Overview
This lecture explains how capacitors store and release electric potential energy, the relationship to capacitance and voltage, and how these principles are used in devices like defibrillators.
Defibrillators and Capacitors
- A defibrillator delivers a jolt of electricity to restore a normal heartbeat by discharging a capacitor.
- A capacitor stores electric potential energy and releases it quickly as current.
Capacitors: Structure and Function
- A capacitor consists of two parallel conductive plates with opposite charges, separated by an electric field.
- Energy is stored as electric potential energy in the field between the plates.
- The amount of potential energy depends on the strength of the electric field and the amount of stored charge.
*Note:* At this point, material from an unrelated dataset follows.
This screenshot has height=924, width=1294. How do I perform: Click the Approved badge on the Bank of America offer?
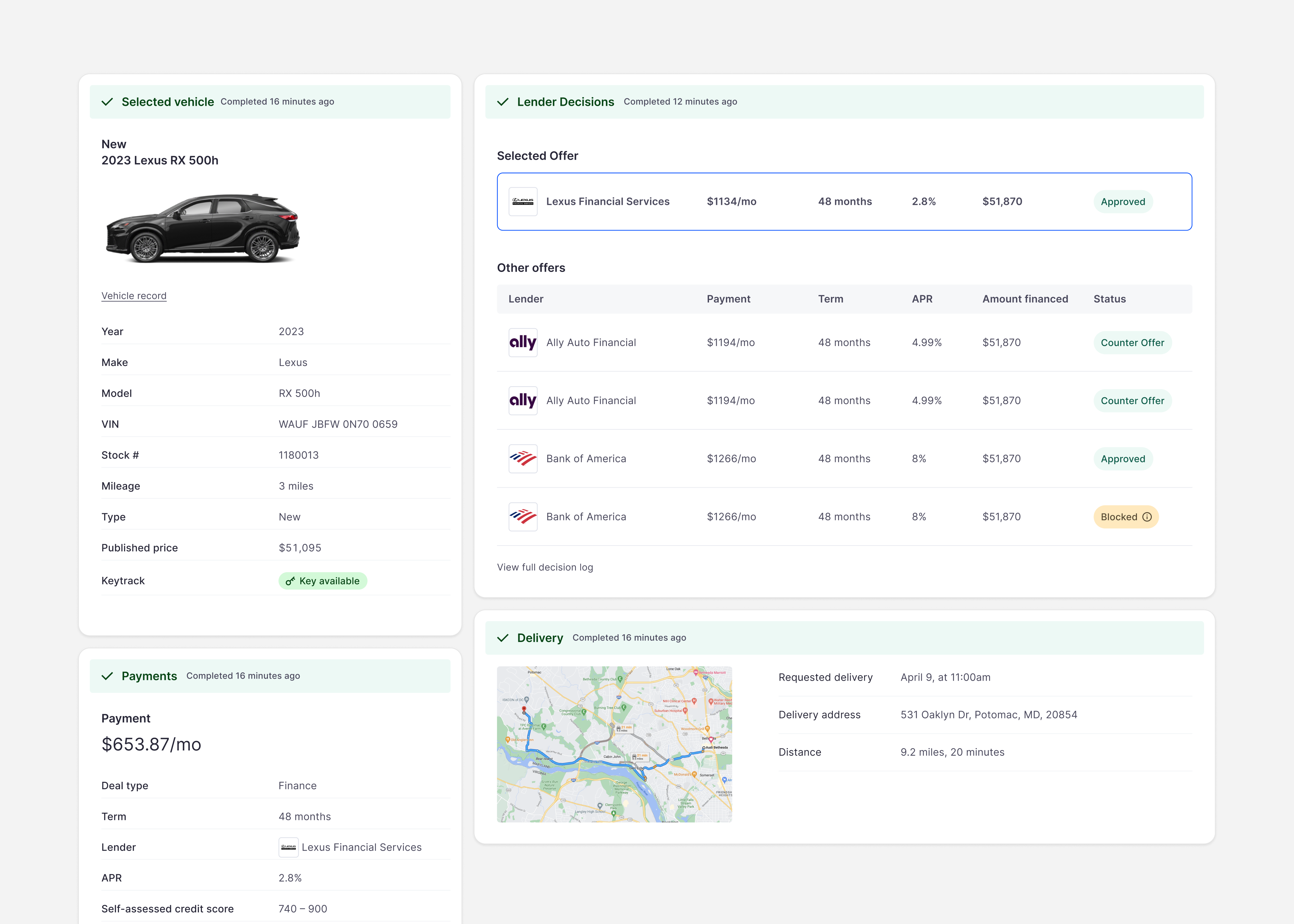(1123, 459)
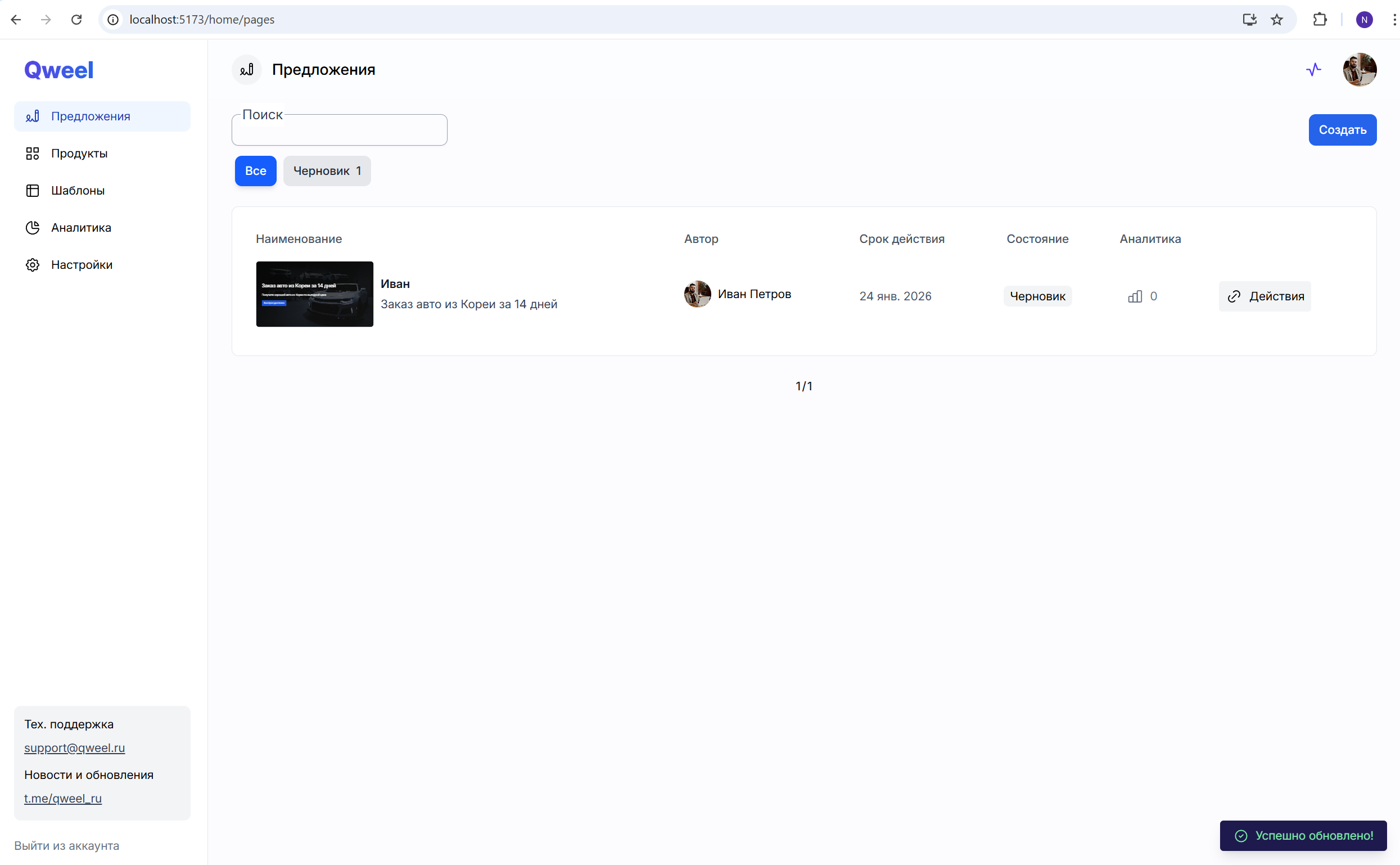This screenshot has width=1400, height=865.
Task: Open Аналитика section in sidebar
Action: [80, 228]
Electric Potential and Voltage
- Electric potential energy is analogous to gravitational potential energy.
- Work is done when a charge moves between capacitor plates due to the electric field.
- Voltage (electric potential difference) is defined as the change in potential energy per unit charge.
- Voltage across a capacitor equals the negative electric field times the distance between plates.
Calculating Fields and Potentials
- Electric field (E) between capacitor plates is force divided by charge, or voltage divided by distance.
- Equipotential lines, which represent equal voltage, are parallel to capacitor plates and perpendicular to the electric field.
Point Charges and Electric Potential
- Electric potential for a point charge is found by integrating the electric field from infinity to a point near the charge.
- Equipotential lines around point charges are circular; for dipoles, patterns are more complex due to two charges.
Capacitance and Dielectrics
- Capacitance is the amount of charge stored per unit voltage, measured in Farads (Coulombs/Volt).
- Capacitance increases with plate area and decreases with plate separation.
- Inserting a dielectric (insulator) increases capacitance by allowing plates to get closer and aligning with the field to weaken it.
- The dielectric constant (K) quantifies this effect.
Energy Storage in Capacitors
- Energy stored in a capacitor: ( U = \frac{1}{2} QV ) (charge times voltage divided by two).
- Energy density in the electric field: ( \text{Energy density} = \frac{1}{2} \epsilon_0 E^2 ) (epsilon naught times electric field squared divided by two).
Key Terms & Definitions
- Capacitor — Device with two plates that stores electric charge and energy.
- Electric Potential Energy — Energy a charge has due to its position in an electric field.
- Voltage (Electric Potential Difference) — Potential energy per unit charge; measured in Volts.
- Capacitance — Amount of charge a capacitor can store per unit voltage; measured in Farads.
- Dielectric — Insulating material increasing a capacitor's capacitance by preventing charge leakage.
- Equipotential Lines — Lines where electric potential (voltage) is equal.
- Electric Field (E) — Force per unit charge between plates or around charges.
Action Items / Next Steps
- Review formulas for electric potential, capacitance, and energy density.
- Practice calculating voltage, capacitance, and stored energy for different capacitor configurations.